The Benefits of Borage

One of Gael Glen Farm's garden experiments in 2020 is growing the herb borage. 


I attended a talk last year about interesting plants to include in a kitchen garden and the speaker mentioned borage as an underrated but very worthwhile addition.  Apparently it is excellent for pollinators (like our honey bees), it deters the incredibly disgusting tomato horn worm and the cabbage moth (good, good...), its leaves taste like cucumber (nothing wrong with that) and its flowers are edible and can be used to flavour vinegar and dye it blue (seriously cool).  It sounds like a dream vegetable, right?


What the speaker failed to mention is that borage leaves are seriously spiky - they have rough prickles all over them!


Eating a borage leaf raw is the equivalent texture of eating a cat's tongue (not that I have but you know what I mean).  Luckily, all you have to do is sauté or steam the borage leaves and the displeasing texture disappears completely. 

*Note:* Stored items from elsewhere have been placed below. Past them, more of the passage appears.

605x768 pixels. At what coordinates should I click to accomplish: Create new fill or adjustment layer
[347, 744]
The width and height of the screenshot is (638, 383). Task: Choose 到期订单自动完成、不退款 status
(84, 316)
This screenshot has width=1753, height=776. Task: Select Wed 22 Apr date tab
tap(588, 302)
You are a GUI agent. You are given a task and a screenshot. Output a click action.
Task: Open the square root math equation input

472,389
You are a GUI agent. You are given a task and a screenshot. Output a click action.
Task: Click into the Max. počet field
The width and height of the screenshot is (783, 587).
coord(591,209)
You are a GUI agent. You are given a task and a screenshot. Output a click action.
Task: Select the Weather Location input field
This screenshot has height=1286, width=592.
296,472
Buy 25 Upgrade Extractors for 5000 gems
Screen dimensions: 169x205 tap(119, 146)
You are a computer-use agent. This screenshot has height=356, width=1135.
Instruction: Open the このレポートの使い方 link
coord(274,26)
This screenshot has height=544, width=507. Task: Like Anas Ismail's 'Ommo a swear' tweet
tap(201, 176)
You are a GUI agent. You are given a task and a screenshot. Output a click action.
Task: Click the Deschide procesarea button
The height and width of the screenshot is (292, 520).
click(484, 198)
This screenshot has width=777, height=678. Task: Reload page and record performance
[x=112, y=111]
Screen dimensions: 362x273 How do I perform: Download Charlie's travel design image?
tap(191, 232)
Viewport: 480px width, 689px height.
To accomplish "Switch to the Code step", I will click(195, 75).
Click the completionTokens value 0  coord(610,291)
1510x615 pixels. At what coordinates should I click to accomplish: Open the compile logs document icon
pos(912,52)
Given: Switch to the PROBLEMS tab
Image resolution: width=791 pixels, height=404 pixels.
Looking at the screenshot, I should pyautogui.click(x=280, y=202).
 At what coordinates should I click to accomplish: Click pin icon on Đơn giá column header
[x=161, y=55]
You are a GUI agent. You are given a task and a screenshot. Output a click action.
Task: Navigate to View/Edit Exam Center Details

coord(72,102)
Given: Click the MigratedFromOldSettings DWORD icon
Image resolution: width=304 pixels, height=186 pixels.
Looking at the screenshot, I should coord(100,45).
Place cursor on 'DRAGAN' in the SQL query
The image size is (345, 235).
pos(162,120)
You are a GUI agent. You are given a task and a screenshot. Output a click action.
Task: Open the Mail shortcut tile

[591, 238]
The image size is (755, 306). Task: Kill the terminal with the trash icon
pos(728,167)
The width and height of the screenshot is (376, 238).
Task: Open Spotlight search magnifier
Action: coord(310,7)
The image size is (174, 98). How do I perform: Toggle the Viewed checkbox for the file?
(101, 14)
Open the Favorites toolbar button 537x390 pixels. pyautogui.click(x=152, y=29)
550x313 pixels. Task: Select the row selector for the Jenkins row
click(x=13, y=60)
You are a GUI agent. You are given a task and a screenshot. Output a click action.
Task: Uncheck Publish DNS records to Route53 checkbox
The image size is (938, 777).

We chopped the borage leaves finely.

Then we steamed them with spinach and chinese cabbage leaves.
The steamed borage leaves tasted almost exactly like spinach.  It was delicious!


We had it as a side to our pasta for dinner tonight and I did not even need to bribe the boys with my homemade raspberry rhubarb mint cobbler to eat their veggies.


They devoured their greens all on their own!


So, while I was initially unsure about this herb, after having it for supper a few times now (blended in soup, sautéd and steamed), I am sold.  Borage really is a game changer.  I cannot wait to collect more leaves to eat and more blossoms to see if they really do dye my vinegar blue!